Records for this task section start

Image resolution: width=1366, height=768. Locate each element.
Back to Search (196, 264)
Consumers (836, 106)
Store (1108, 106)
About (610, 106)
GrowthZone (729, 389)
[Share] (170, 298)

Records for this task section end

◆ Work task ◆
Working through the records above, copy each one exactly.

◆ Answer for the task ◆
Image resolution: width=1366, height=768. Locate each element.
Back to Search (196, 264)
Consumers (836, 106)
Store (1108, 106)
About (610, 106)
GrowthZone (729, 389)
[Share] (170, 298)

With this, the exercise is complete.